2. Rate-based vs count-based breaker thresholds
Count-based thresholds ("trip after 50 failures") don't generalize across traffic levels. A high-traffic dependency hits 50 failures quickly during normal operation; a low-traffic one might never accumulate 50 failures even during sustained outages. Use rate-based thresholds ("50% failure rate over a 10-second window with minimum 20 calls") and the minimum-volume floor prevents flapping at low traffic.
3. Bulkhead acquire-timeout vs queue-depth
A bulkhead can either queue requests (calls wait for a permit) or reject (calls fail when no permit is available). Queueing introduces unpredictable latency; rejection produces clearer error signals. Most production bulkheads queue with an acquire timeout: calls wait up to T for a permit, then fail. This is the shape the project's Bulkhead::execute takes.
4. Retry budget mechanics
The retry budget is typically implemented as a sliding-window counter. Track (base_calls, retry_calls) over a fixed window (e.g., 10 seconds). When considering a retry: if retry_calls / base_calls would exceed the budget (e.g., 0.1), reject the retry. This caps retry volume regardless of the failure rate. The counters can be approximate (atomic counters) for performance; exact accounting under contention is more expensive than the value it provides.
5. Wiring the chaos module to tests
The chaos module's API should be programmatic: chaos.set_latency(Duration::from_millis(200), 0.05) to inject 200ms latency on 5% of calls. The chaos handle is held by the test and dropped at end, disabling the injection. This makes tests self-contained — no global state, no order-dependent interactions between tests. Each test configures its own chaos and tears it down.

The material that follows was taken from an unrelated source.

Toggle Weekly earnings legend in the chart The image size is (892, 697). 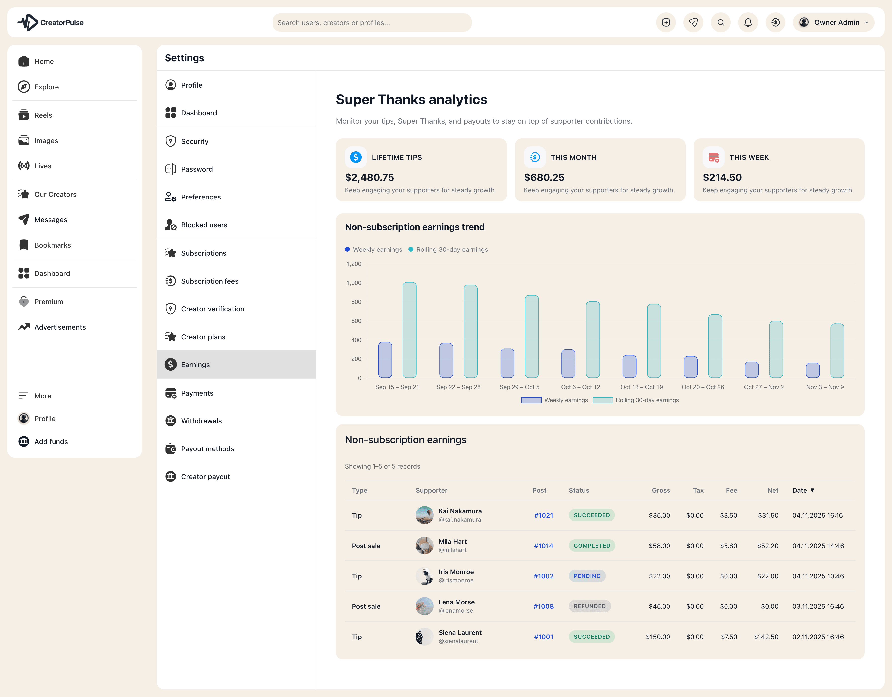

6. Integration vs unit tests
Each module should have unit tests for its individual behavior. The integration tests verify composition: detector + breaker + bulkhead + retry + failover working together. The composition tests are where the subtle bugs hide — for example, a breaker that trips on bulkhead rejection (incorrect: bulkhead rejection isn't a downstream failure, it's a local resource decision) or a retry that doesn't decrement the budget on success (incorrect: the budget should count attempts, not just failures).
Source Anchors
- Michael Nygard, Release It! (2nd ed, Pragmatic Bookshelf, 2018) — the canonical reference for circuit breaker, bulkhead, timeout, and retry patterns
- Hayashibara et al., "The φ Accrual Failure Detector" (SRDS 2004) — the phi accrual paper
- Casey Rosenthal & Nora Jones, Chaos Engineering: System Resiliency in Practice (O'Reilly, 2020) — for the chaos injection module's design
- DDIA 2nd Edition, Chapter 9 — failure detection and "Degraded performance and partial functionality"